Invité à intervenir à l'occasion de l'assemblée générale de la FDSEA 35 qui se déroule le 20 février prochain, Gil Rivière-Wekstein a accepté de nous apporter son décryptage et son regard sur le "divorce" entre le monde rural et le reste de la société civile.

Gil Rivière-Wekstein, journaliste et fondateur de la lettre d'information "Agriculture et Environnement"

Quelle définition donnez-vous à l'agribashing ?

Gil Rivière Wekstein. L'agribashing, ce n'est pas la critique d'un modèle, c'est un terme qui va bien au-delà. C'est le dénigrement de l'agriculture conventionnelle de manière systématique, continue, et répétée, avec des arguments mensongers et dans l'objectif de nuire. Par exemple, quand L214 annonce vouloir se préoccuper du bien-être des animaux, ce n'est pas la vérité. Leur volonté, c'est de fermer les abattoirs. Autre exemple, quand Élise Lucet fait un reportage sur les pisseurs volontaires de glyphosate, comment se fait-il qu’elle confie ses analyses à un laboratoire allemand alors que les résultats ne sont pas fiables ? N’a-t-elle pas investigué avant ? Or, il a fallu que des agriculteurs fassent eux mêmes le test avec un autre laboratoire pour montrer l’intox. L'agribashing s'exprime ainsi à travers l'utilisation de méthodes contestables, mensongères et sans jamais apporter aucun élément de rectification.

 

Et selon vous, à qui profite "le crime" alors ?

G.R-W. On vit une sorte de guerre économique qui vise un secteur : l'agriculture conventionnelle. C'est le résultat d'intérêts convergents à la fois commerciaux, de partis politiques et d'ONG. C'est une guerre économique, mais avec une singularité, sans influence de pays extérieurs, hormis peut-être l'argent qui vient de certaines entreprises de la Silicon Valley qui soutiennent des associations de bien-être... et qui développent des start-ups dans les filières végétales.

 

L'exemple du glyphosate reflète-t-il un versant de cette "guerre économique" ?

G.R-W. Absolument. C’est un parfait exemple. Avant mars 2015, tous les jardiniers de France avaient un bidon de glyphosate à la maison. C'était un non sujet. Aujourd'hui, à peine cinq années plus tard, la demande de la population est unanime sur son interdiction et tout ça sur des bases totalement fantaisistes.

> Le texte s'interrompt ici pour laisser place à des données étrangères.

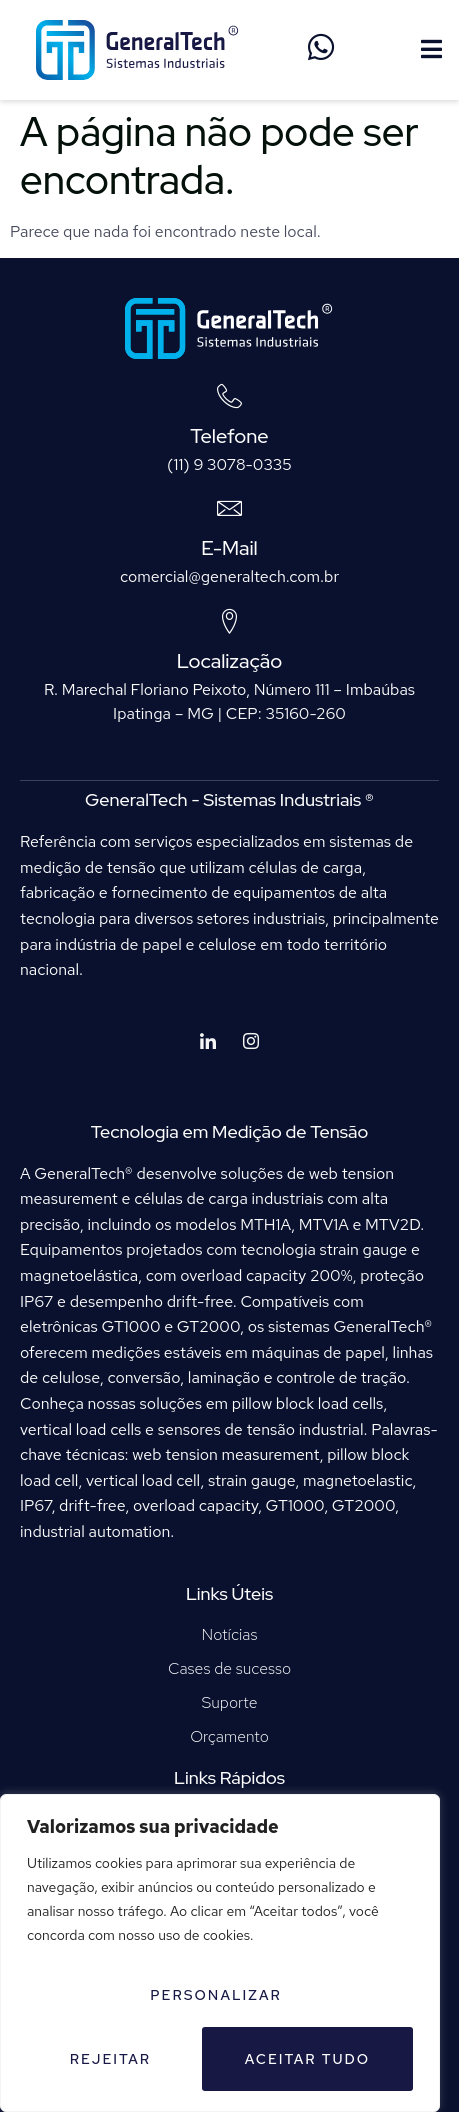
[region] (220, 1953)
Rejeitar (110, 2059)
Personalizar (216, 1995)
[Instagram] (251, 1043)
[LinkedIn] (208, 1043)
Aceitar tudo (308, 2059)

Dans mon dernier ouvrage Glyphosate, l’impossible débat, j’explique les causes de ce renversement, qui doit beaucoup aux intérêts de certains cabinets d'avocats américains. Je démontre comment ils ont alimenté une grande partie de la presse française, qui a repris leurs éléments de langage. Je décortique ce qui est selon moi, la plus grande manipulation médiatique de ce début de siècle. Paradoxalement, ces avocats ne réclament pas l'interdiction du glyphosate aux États-Unis : ils se battent pour obtenir quelques milliards de dollars de Bayer en dédommagements financiers pour leurs clients. Et au final, les agriculteurs français seront les seules victimes collatérales de ce gigantesque jeu d’influence.

 

Que vous inspire le discrédit dont souffrent les organismes officiels et scientifiques ?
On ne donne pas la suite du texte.